Saved entries:

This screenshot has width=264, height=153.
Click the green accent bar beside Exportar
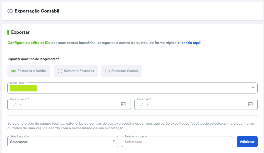(8, 32)
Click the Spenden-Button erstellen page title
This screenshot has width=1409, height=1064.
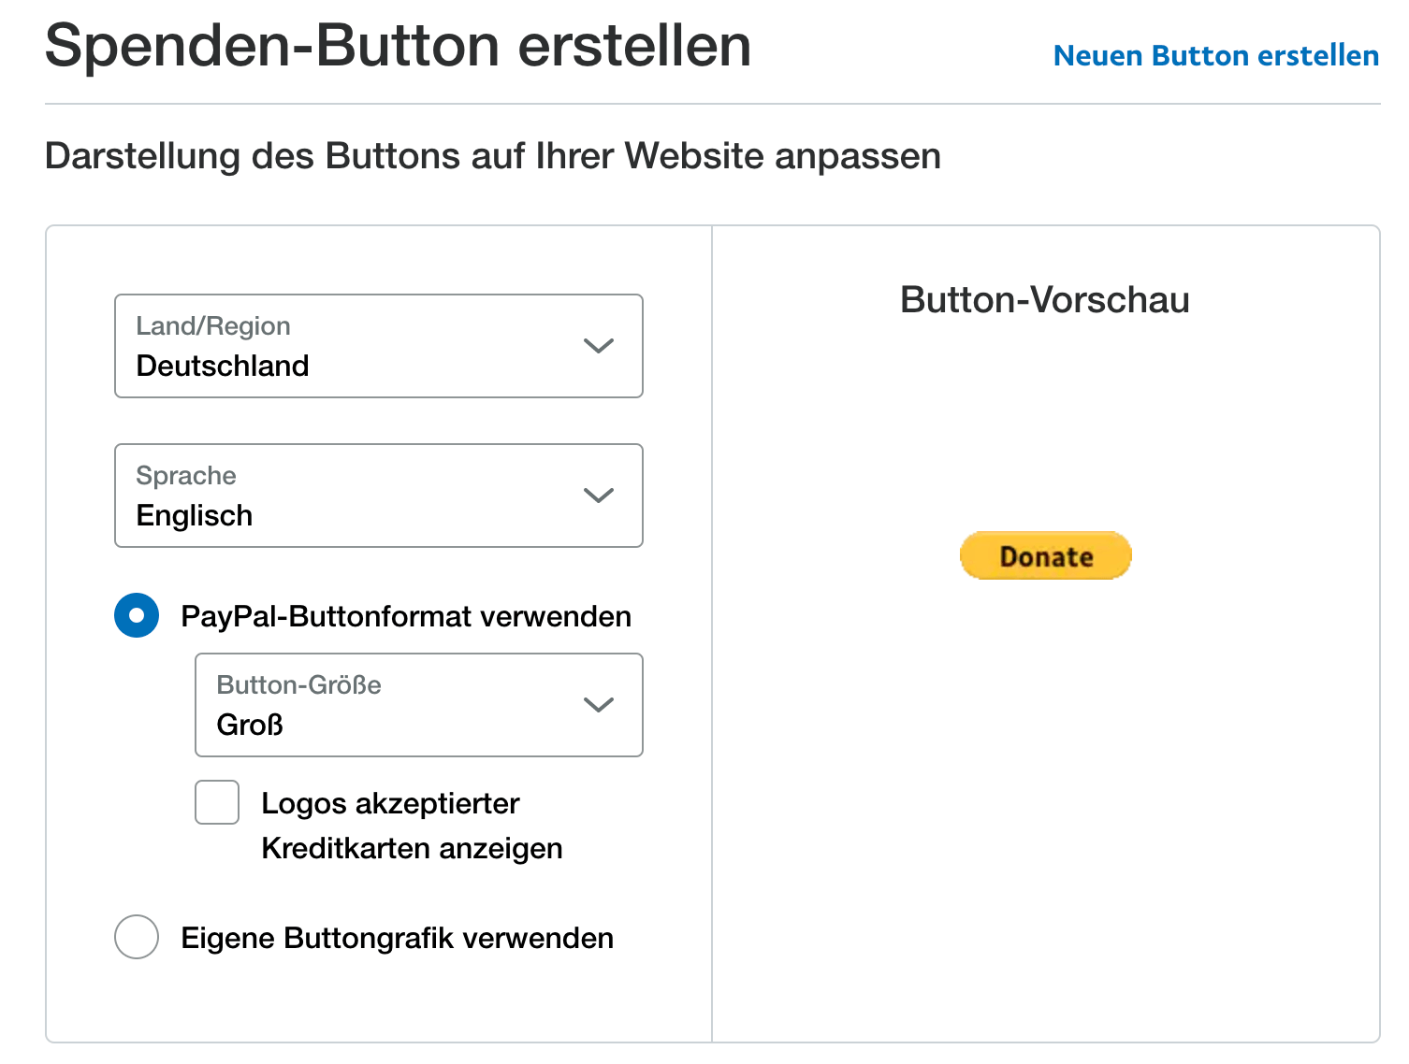tap(398, 45)
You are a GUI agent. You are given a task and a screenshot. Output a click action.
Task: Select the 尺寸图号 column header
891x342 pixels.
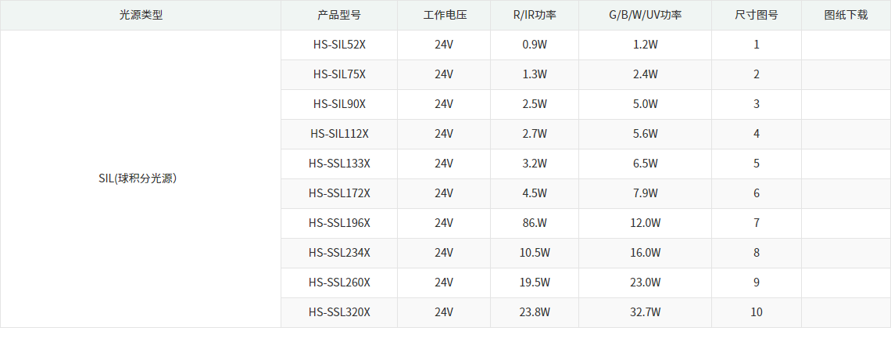[x=756, y=15]
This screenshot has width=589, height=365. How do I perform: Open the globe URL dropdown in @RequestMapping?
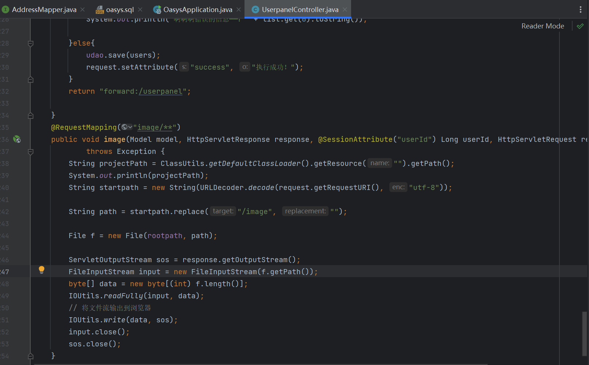point(127,127)
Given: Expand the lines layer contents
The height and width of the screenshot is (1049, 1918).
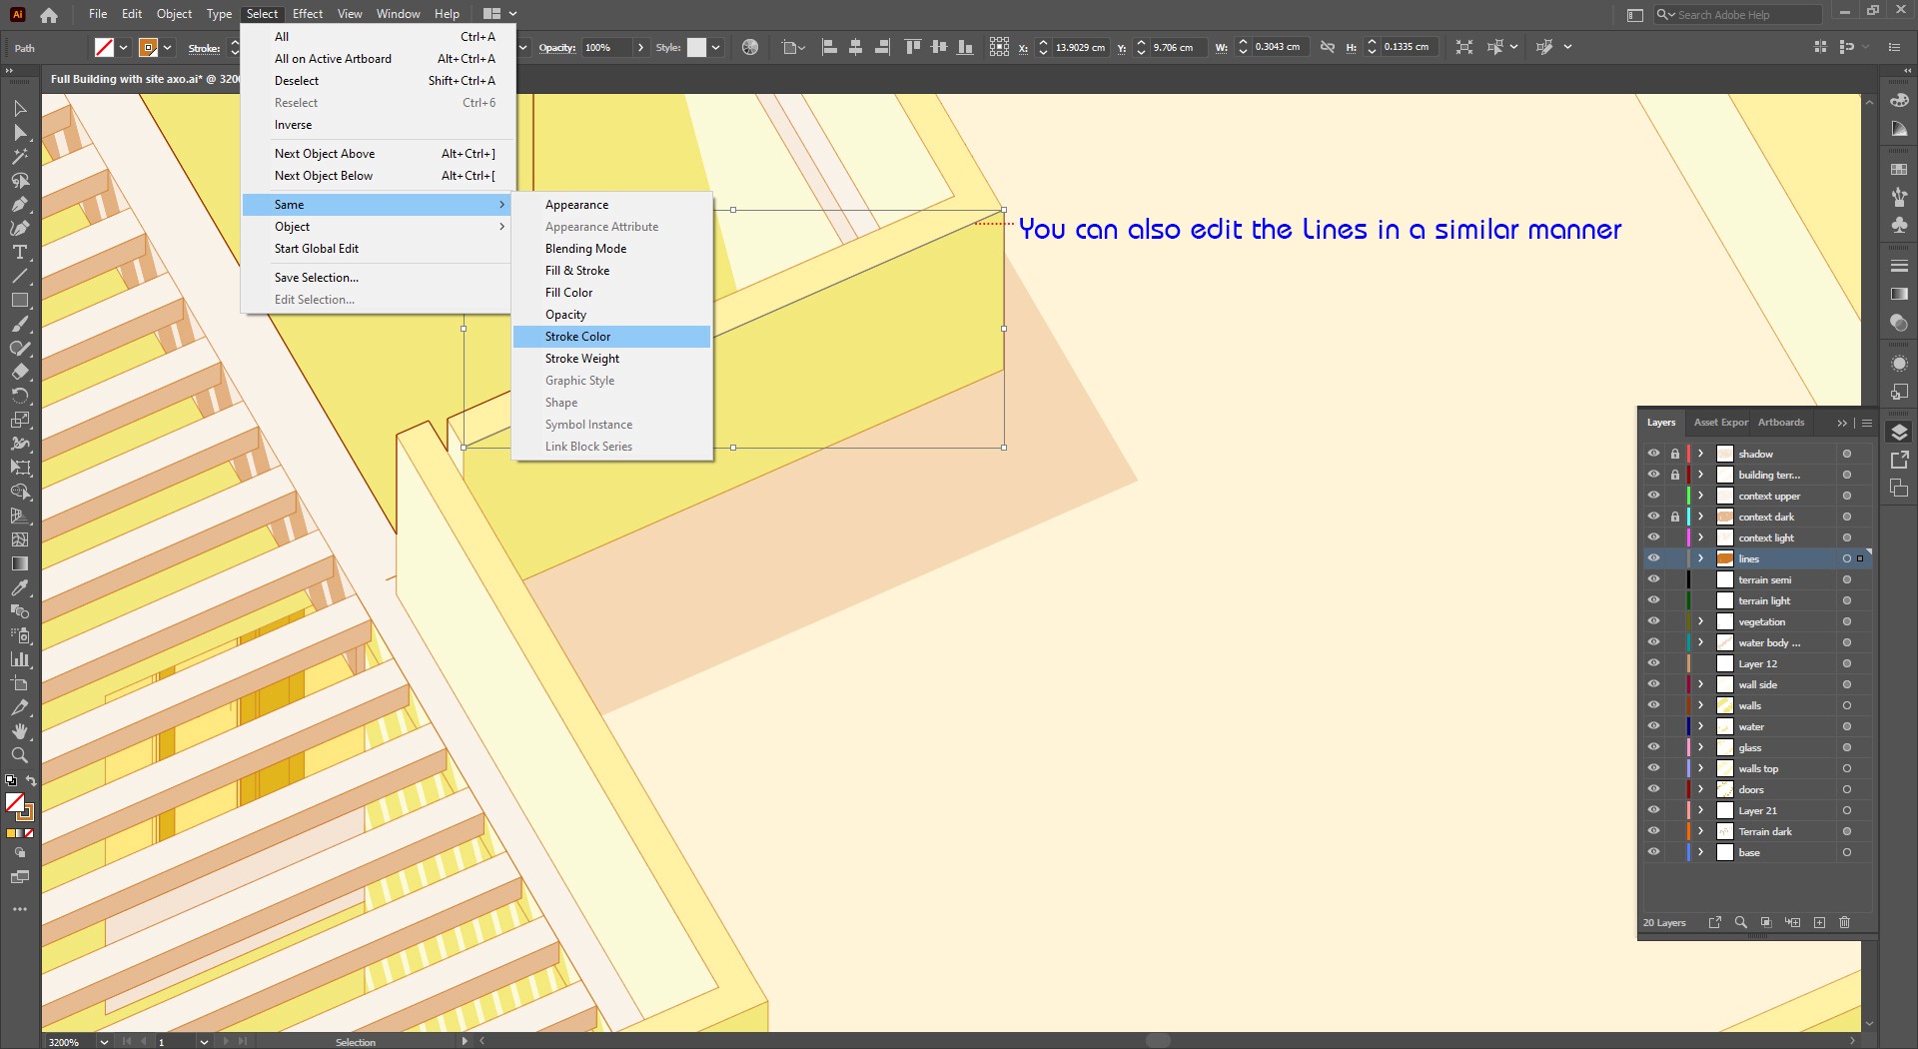Looking at the screenshot, I should pyautogui.click(x=1700, y=558).
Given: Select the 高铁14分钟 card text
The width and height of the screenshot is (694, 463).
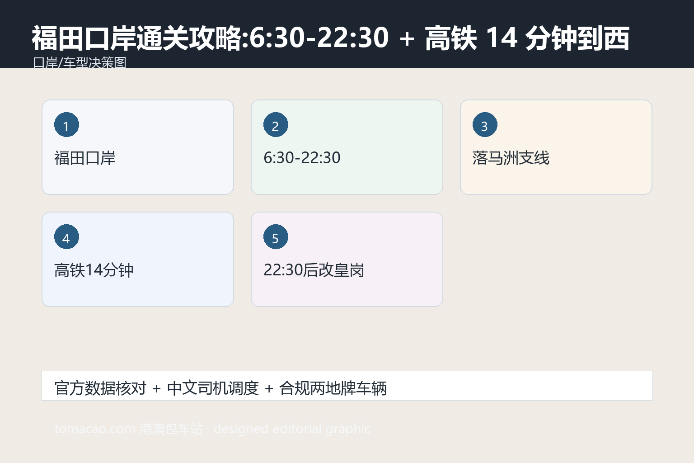Looking at the screenshot, I should (94, 270).
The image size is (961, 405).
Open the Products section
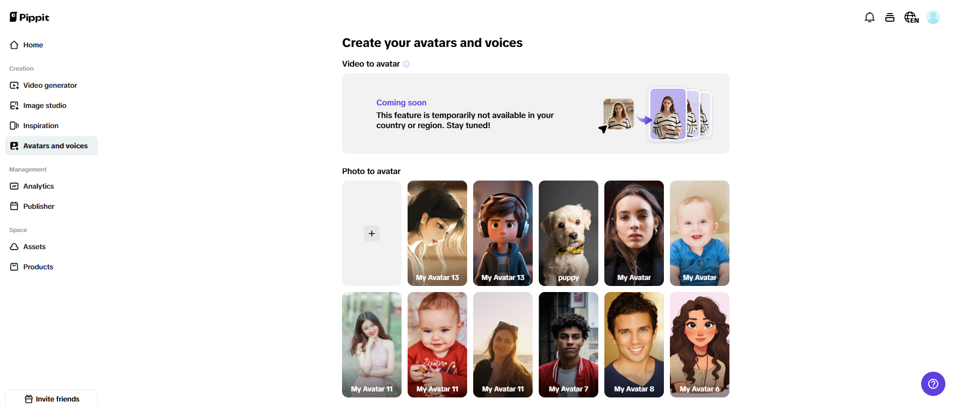point(38,267)
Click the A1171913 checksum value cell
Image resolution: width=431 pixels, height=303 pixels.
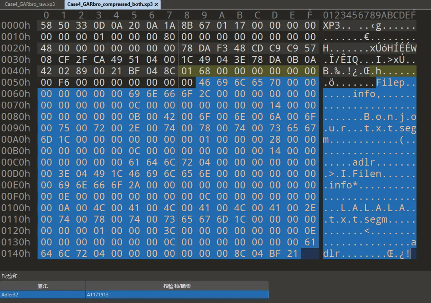pos(177,295)
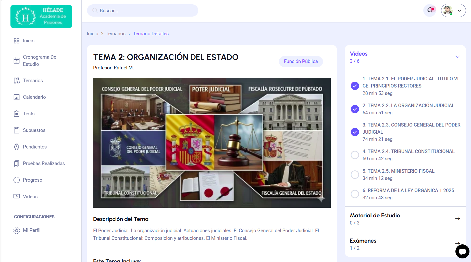Open the user profile dropdown
The height and width of the screenshot is (262, 471).
453,10
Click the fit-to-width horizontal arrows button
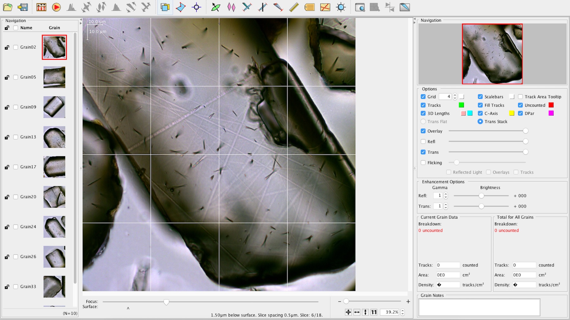The height and width of the screenshot is (320, 570). (x=357, y=312)
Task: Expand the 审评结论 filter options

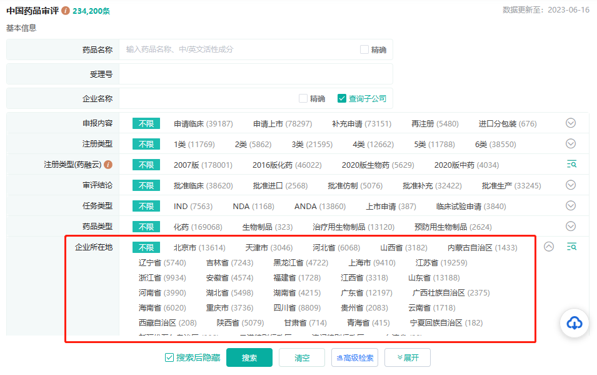Action: point(571,185)
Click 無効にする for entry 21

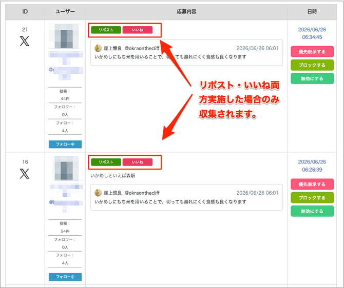[312, 78]
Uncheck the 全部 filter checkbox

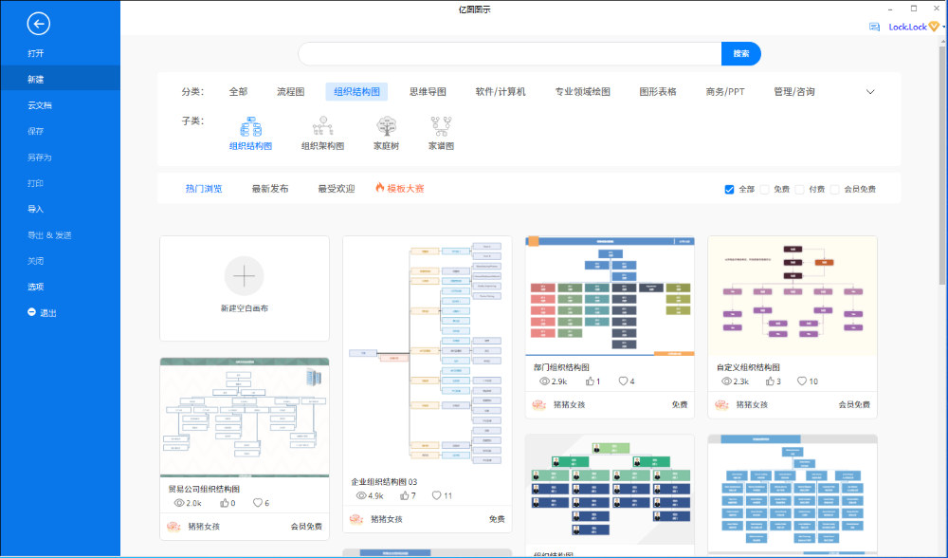(729, 190)
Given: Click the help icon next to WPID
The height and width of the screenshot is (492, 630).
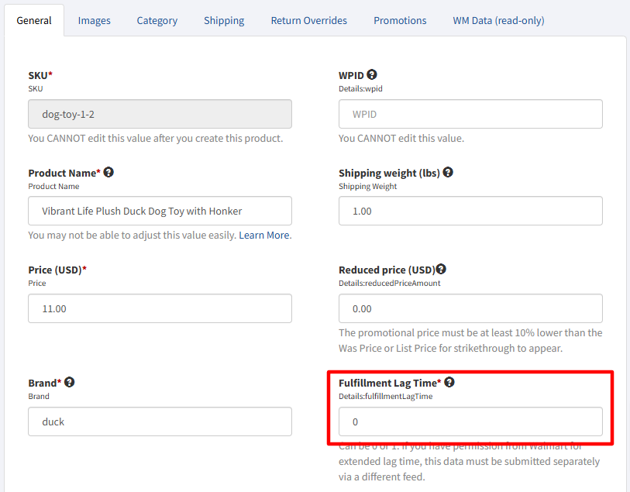Looking at the screenshot, I should pyautogui.click(x=372, y=75).
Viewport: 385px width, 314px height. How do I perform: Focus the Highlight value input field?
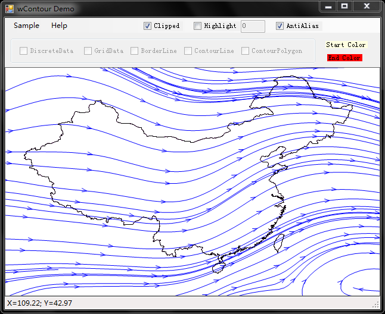coord(253,26)
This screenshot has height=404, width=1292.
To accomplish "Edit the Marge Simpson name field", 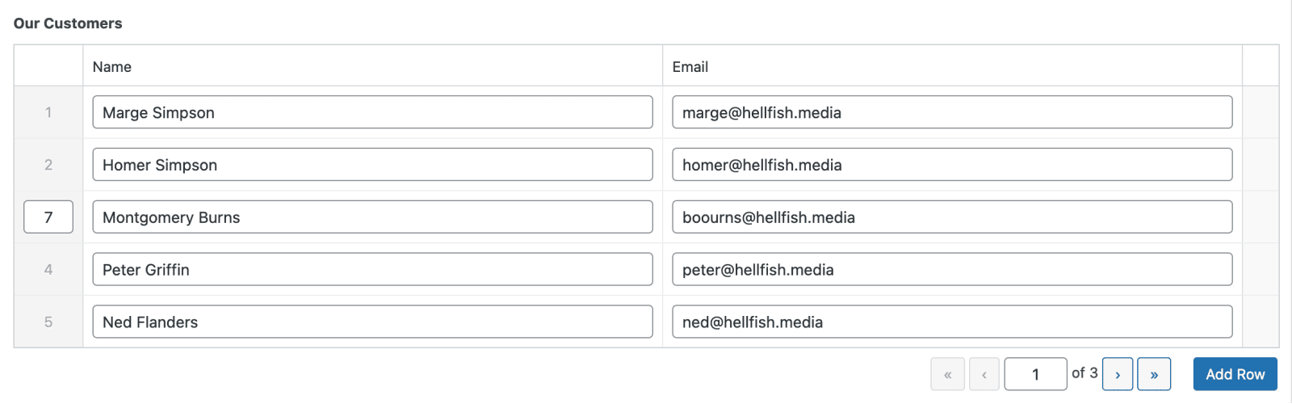I will point(372,112).
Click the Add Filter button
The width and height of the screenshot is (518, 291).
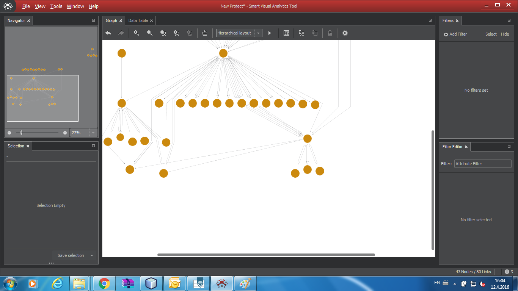tap(455, 34)
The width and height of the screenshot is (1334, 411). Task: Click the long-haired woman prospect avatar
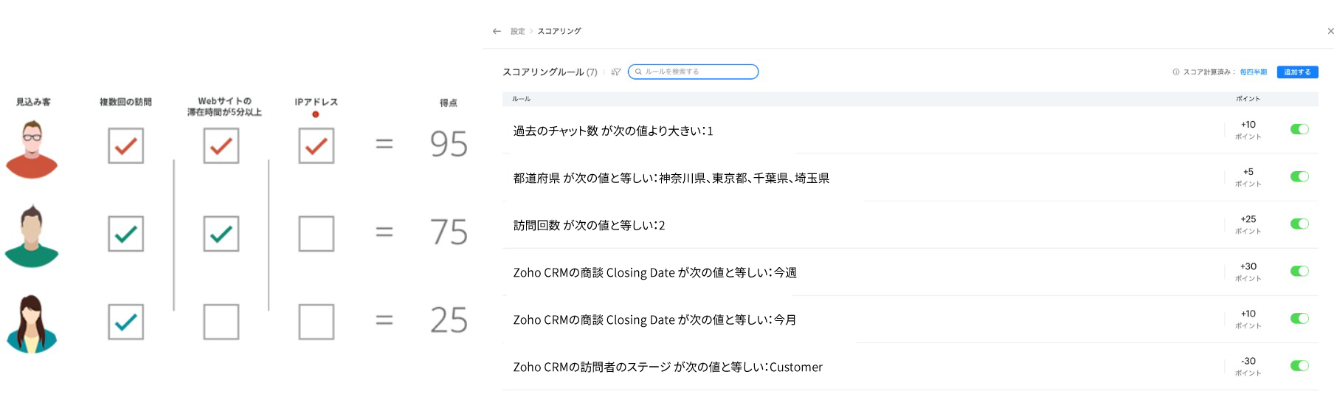coord(32,323)
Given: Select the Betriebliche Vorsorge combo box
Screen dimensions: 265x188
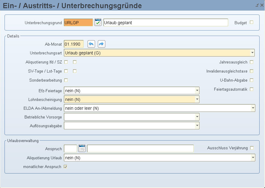Looking at the screenshot, I should (x=131, y=117).
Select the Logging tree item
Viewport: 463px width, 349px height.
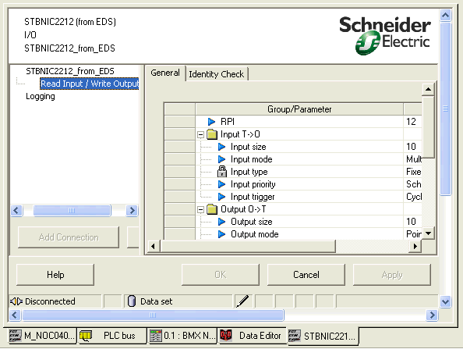tap(41, 96)
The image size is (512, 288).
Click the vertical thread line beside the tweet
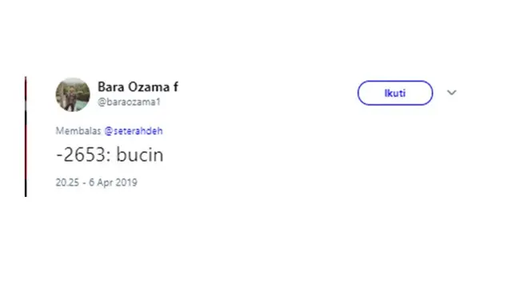tap(26, 137)
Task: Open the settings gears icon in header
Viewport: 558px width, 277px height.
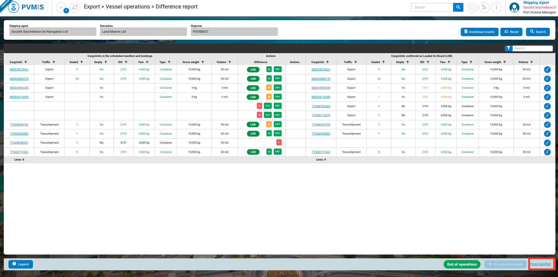Action: (x=484, y=7)
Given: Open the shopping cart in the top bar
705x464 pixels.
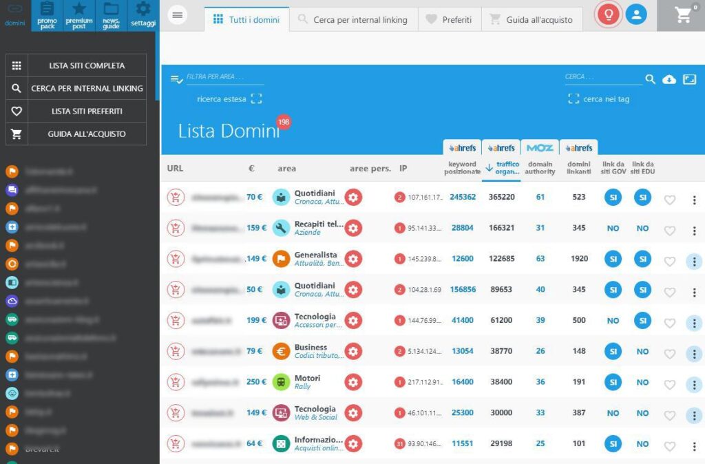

**WHAT THE TASK ASKS**
Take the lines above from the top of the records through the one with "Click the A1171913 checksum value cell" and repeat them exactly, without any pictures.

**ANSWER SECTION**
This screenshot has width=264, height=153.
Click the green accent bar beside Exportar
(8, 32)
Click the Spenden-Button erstellen page title
This screenshot has width=1409, height=1064.
tap(398, 45)
You are a GUI agent. You are given a task and a screenshot. Output a click action.
Task: Select the 尺寸图号 column header
891x342 pixels.
[x=756, y=15]
This screenshot has width=589, height=365. How do I perform: Open the globe URL dropdown in @RequestMapping?
point(127,127)
Given: Expand the lines layer contents
The height and width of the screenshot is (1049, 1918).
Looking at the screenshot, I should pyautogui.click(x=1700, y=558).
Given: Select the 高铁14分钟 card text
The width and height of the screenshot is (694, 463).
Looking at the screenshot, I should (94, 270).
The image size is (961, 405).
Open the Products section
point(38,267)
Click the A1171913 checksum value cell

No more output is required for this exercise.